The variety of jobs available, however, is virtually unlimited.
For instance, health information technology workers are a critical component in developing and maintaining electronic medical and health record databases. The information that comes into those databases must be analyzed in order for recommendations to be made for improving the existing systems and establishing new protocols based on issues such as diagnosis trends. Such jobs aren’t strictly with providers but also with insurance companies, pharmaceutical companies and even medical supply manufacturers.
As the push toward a standardized system continues, coding experts are needed to assist providers in reclassifying medical data and ensuring existing data is properly logged. It's estimated that the number of applicable medical codes will grow by more than 130,000 as more providers shift to the 10th revision of the International Statistical Classification of Diseases and Related Health Problems.
Even the national health IT effort itself is creating new positions.
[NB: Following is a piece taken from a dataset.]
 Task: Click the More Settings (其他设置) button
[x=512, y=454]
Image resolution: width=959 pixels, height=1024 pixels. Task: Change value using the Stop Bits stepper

As more incentive programs are offered to providers to join a national health IT system, aimed at achieving CMS’ Meaningful Use compliance of electronic records, specialists are needed to ensure that participating providers meet numerous requirements for financial compensation.
Preparing for a career in Health IT means interested individuals need to receive the right education.
Health information technologists work with medical records, accounts and surveys to meet legal and ethical guidelines, prevent errors and help improve efficiency. Such positions can require education from an associate’s degree to a master’s, as well as specific state certification.
The BLS estimates the median annual salary for a health information technician at about $37,110, with projected job growth of 15% through the year 2024.
While an associate’s degree can prepare an individual for entry-level work, a bachelor’s degree is necessary to move into administrative and management positions. Individuals who receive a master’s degree can qualify for upper-level management positions that help oversee the collection of medical data, billing and data coding.
Regardless of their educational level, health information technologists are required to be certified by the American Health Information Management Association. Some employers may require prospective employees to already be a credentialed and registered health information technician from an accredited two-year program.